ABOUT THIS EXERCISE. Would you transcribe only the lines below, from the one containing "You are a computer-use agent." through the end of the material, exactly and with no pictures?

RECORD EXCERPTS.
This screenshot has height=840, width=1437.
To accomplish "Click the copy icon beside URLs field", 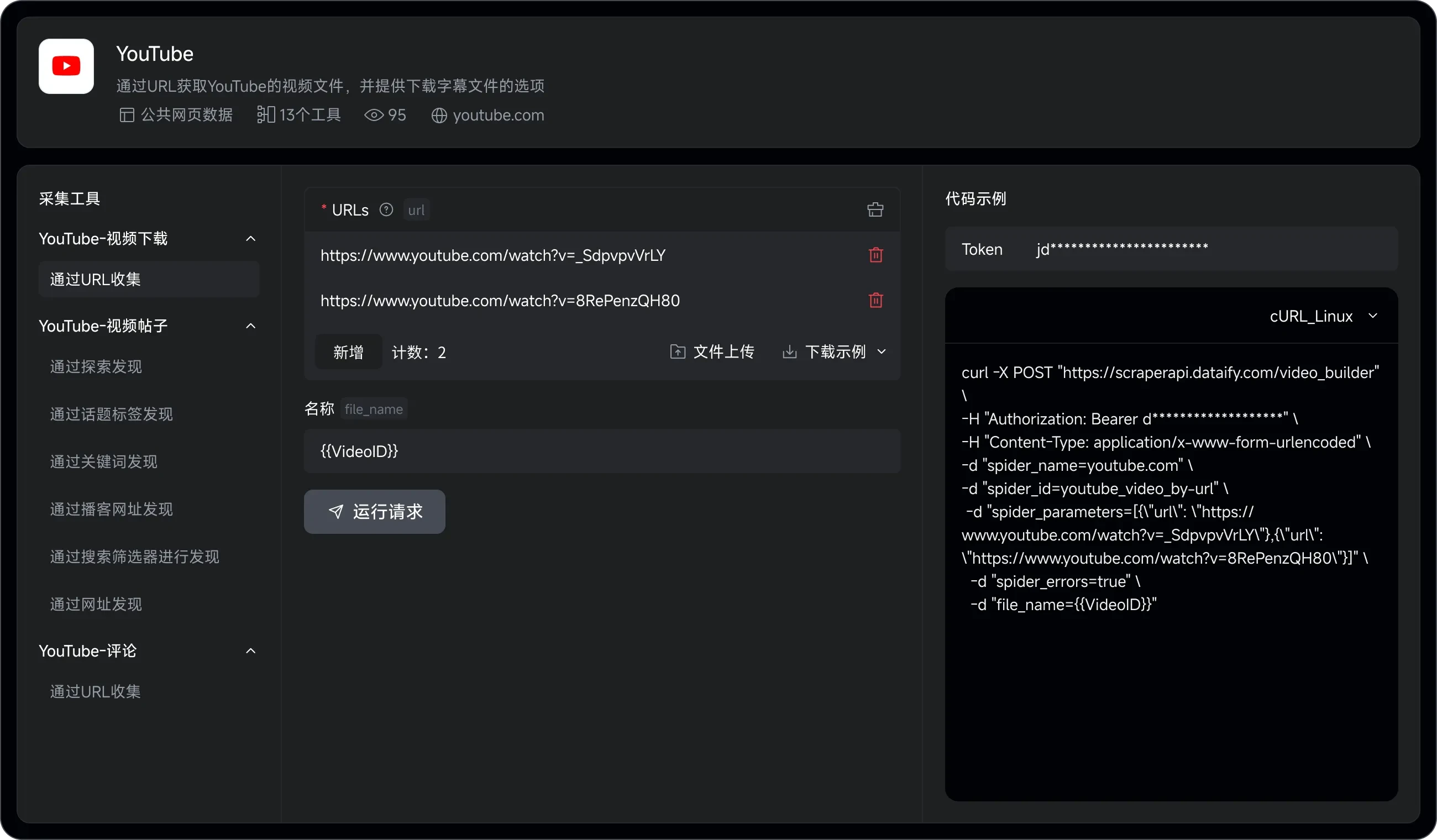I will click(x=875, y=209).
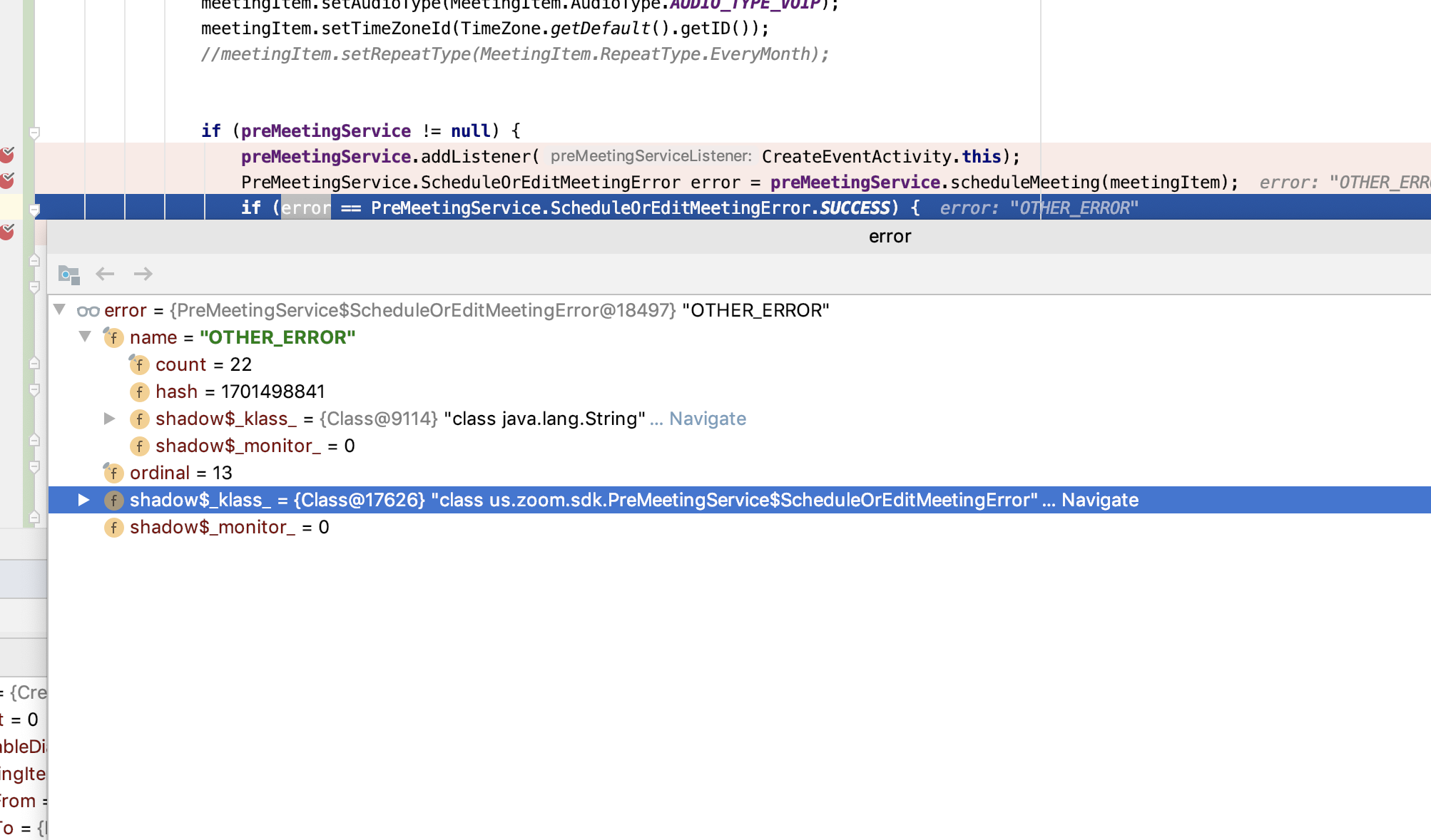
Task: Collapse the name "OTHER_ERROR" node
Action: coord(85,337)
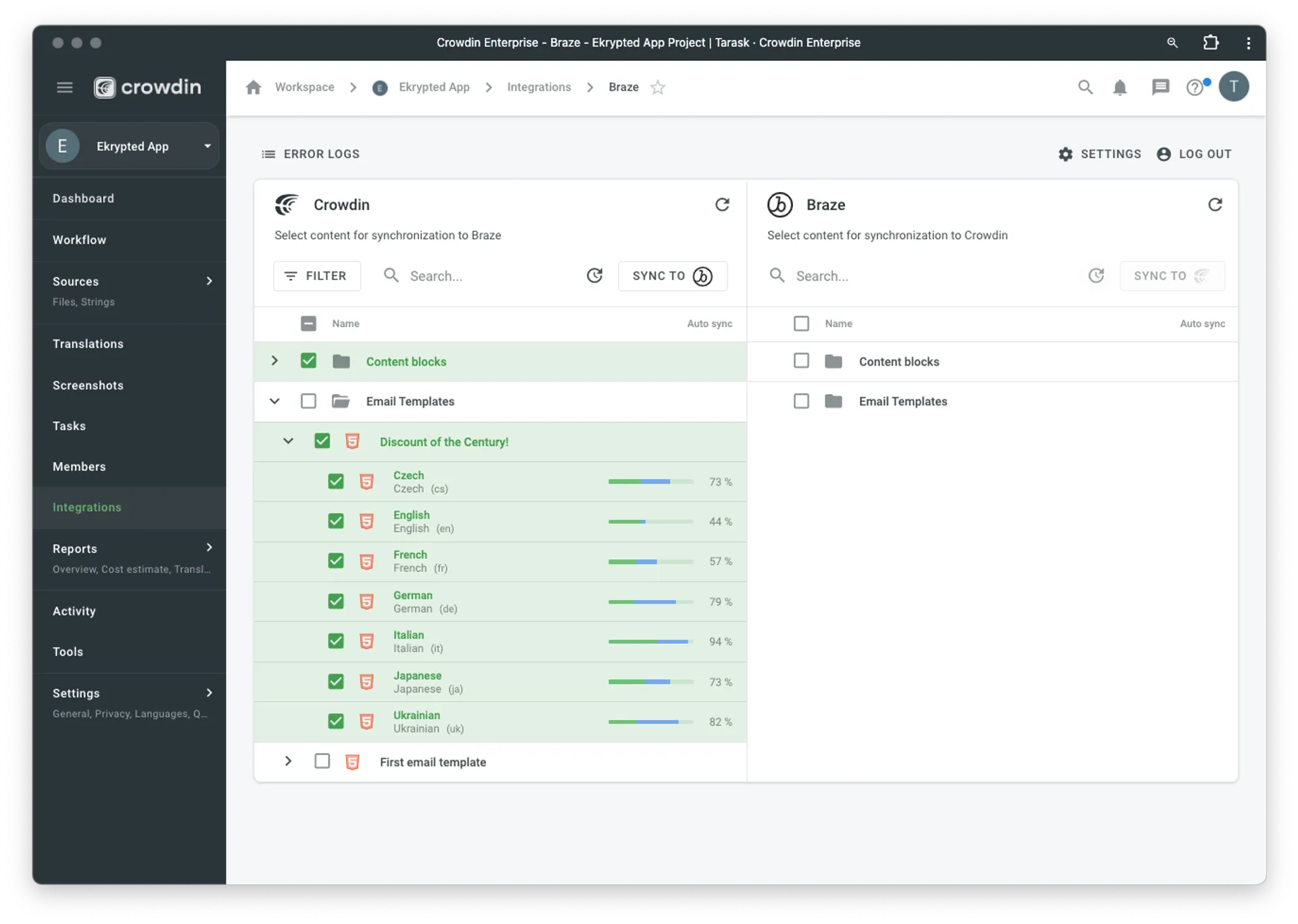1298x924 pixels.
Task: Open Activity in the sidebar
Action: point(74,611)
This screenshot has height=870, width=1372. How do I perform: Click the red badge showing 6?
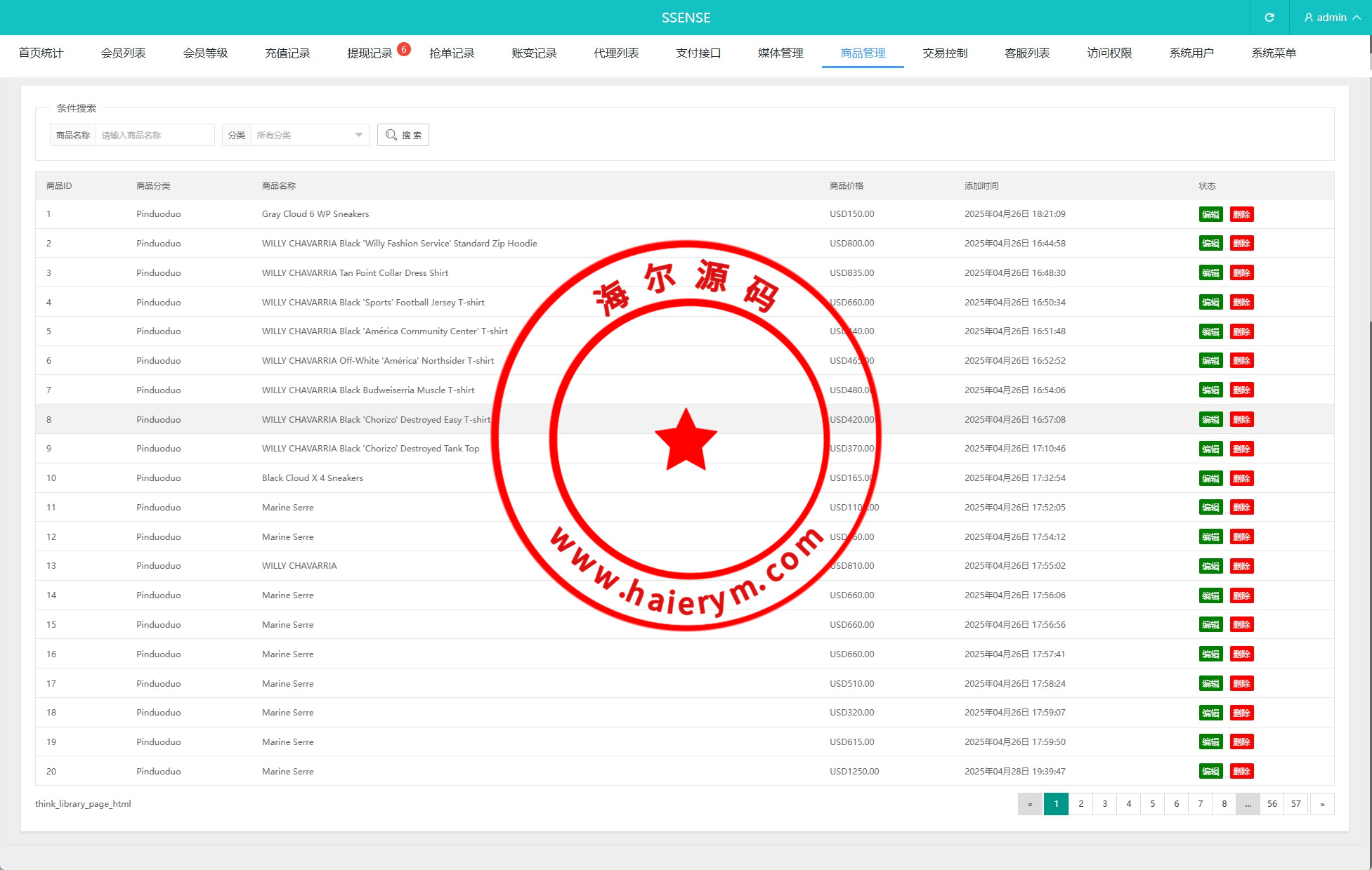(x=404, y=49)
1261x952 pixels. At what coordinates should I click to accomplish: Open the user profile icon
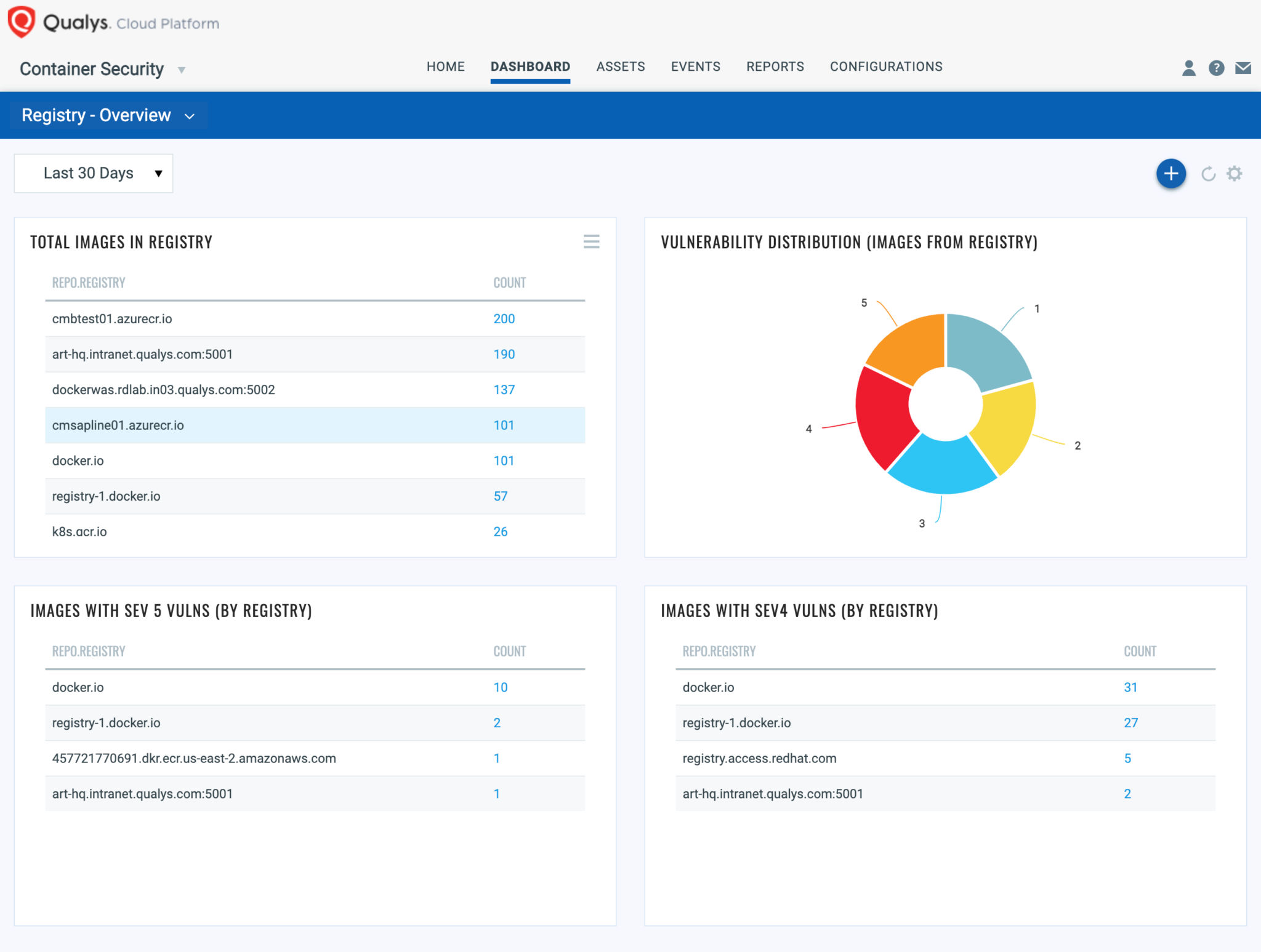1188,68
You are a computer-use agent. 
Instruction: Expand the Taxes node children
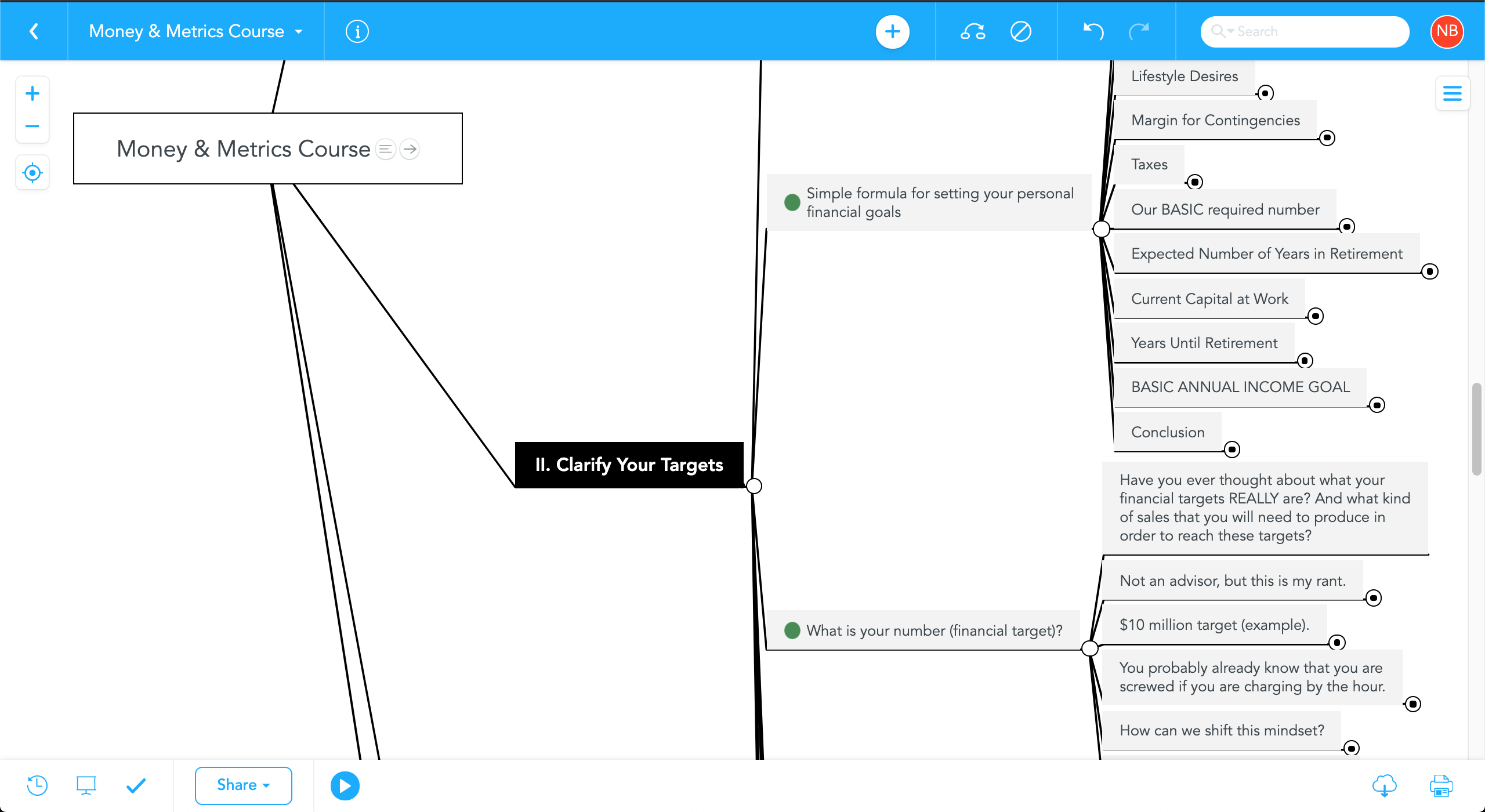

SOLUTION FOR THIS PROBLEM.
You are a computer-use agent. 
Instruction: Expand the Taxes node children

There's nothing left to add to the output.